Russian Su-25 Jet Shot Down by Paratroopers, Ukrainian Brigade Says

A Ukrainian brigade has said it shot down a Russian combat aircraft in the Donetsk region.

The 25th Separate Sichesal Airborne Brigade said its paratroopers had destroyed the Sukhoi-25 fighter using Igla MANPADS, referring to the short range man-portable air-defense system.

"Another enemy Su-25 is finished," the brigade, which is an airborne formation of the Ukrainian Air Assault Forces, posted on its Facebook page on Saturday which was reported by Ukrainian media.

"We don't stop, glory to Ukraine," the post said, prompting messages from Facebook users praising the strike, such as "honor and glory to our defenders," and "glory to our heroes, our boys!!! They are strength and might!"

Russian Su-25 ground attack aircraft
A Russian Su-25 ground attack aircraft lands at an airbase in the southern Russia's Krasnodar region, on March 16, 2016. A Ukrainian brigade said it had shot down one of the Russian-flown jets over Donetsk on July 29. 2022. SERGEI VENYAVSKY/Getty Images

The reported downed aircraft was not mentioned in Saturday's update by the General Staff of the Ukrainian Armed Forces, which Newsweek has contacted for comment.

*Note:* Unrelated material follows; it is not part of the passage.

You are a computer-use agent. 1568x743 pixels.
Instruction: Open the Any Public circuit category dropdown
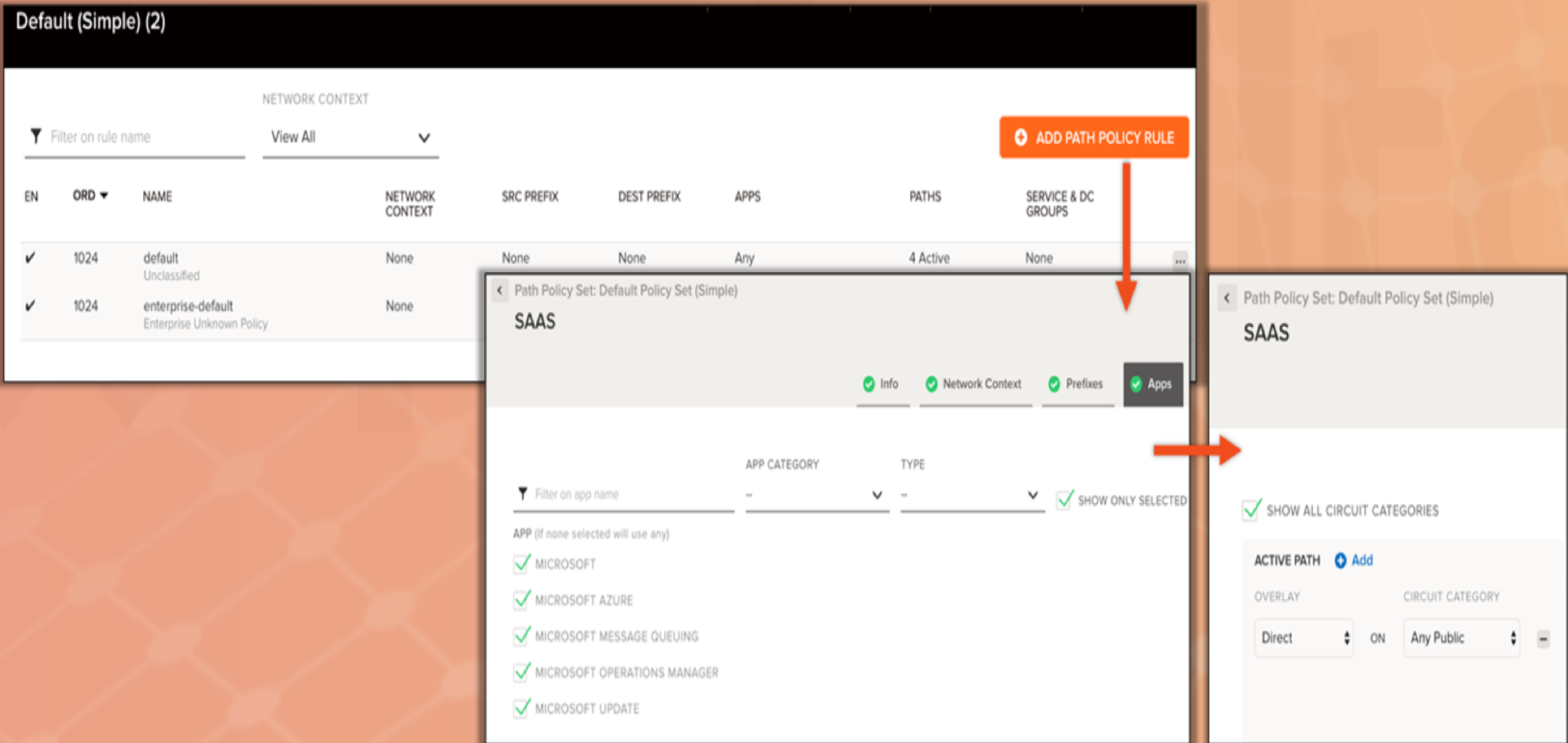(x=1461, y=638)
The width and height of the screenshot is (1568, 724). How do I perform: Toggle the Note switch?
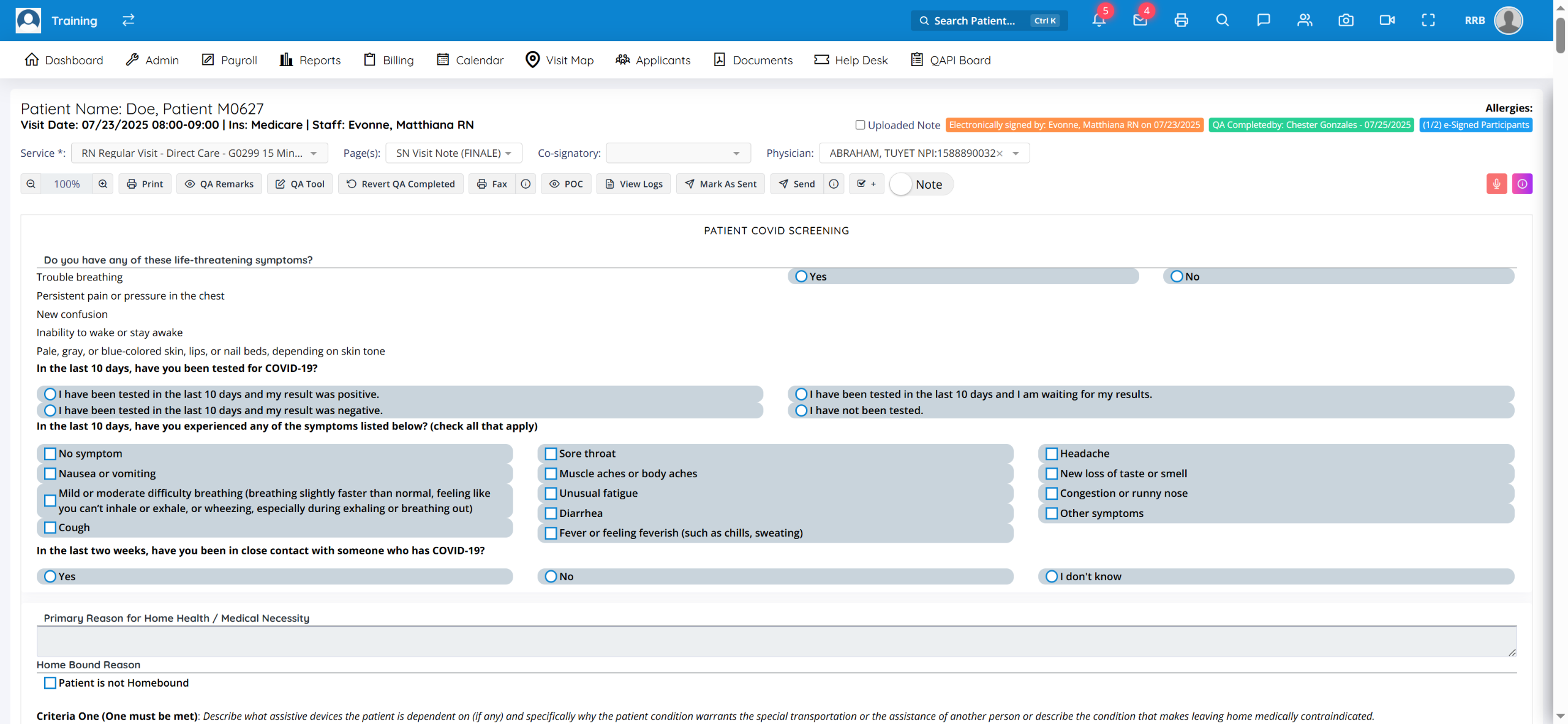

In its latest figures, which have not been independently verified, Ukraine's armed forces said on Saturday that since the start of the Russian invasion, it had successfully targeted 222 aircraft.

They also said 170 Russian troops had been killed over the previous day, bringing the death toll of Vladimir Putin's soldiers to 40,670, although this is much higher than western estimates. Moscow has not updated its official tally of dead servicemen since its March 25 figure of 1,351.

A translation of Ukraine's update also said that Russia had suffered its biggest losses in the Donetsk region and that Ukrainian pilots along with its anti-aircraft missile forces "continue to control the airspace, forcing the enemy to refuse to approach our borders."

It comes as Kyiv continues to push for the U.S. and its Western allies to supply it with combat jets and the training to fly them. Ukraine's forces are benefitting from U.S-supplied M142 High Mobility Artillery Rocket Systems, or HIMARS.

The U.S. is also helping Ukraine keep its Soviet-era MiG and Sukhoi jets in the air while a decision on equipping Kyiv with western planes is pending, a U.S. military official told a Pentagon briefing on Friday.

Meanwhile, the mayor of the southern city of Mykolaiv, Oleksandr Sienkevych said on his Telegram channel that one person had been killed and six wounded when Russian rockets hit two residential districts overnight. The city neighbors the Kherson region where Ukrainian troops are seeking to retake in a counter-offensive.

In Ukraine's second city of Kharkiv, rockets from an S-300 surface-to-air system destroyed part of an educational facility early Saturday, according to local authorities.

Newsweek has contacted Russia's Defense Ministry for comment.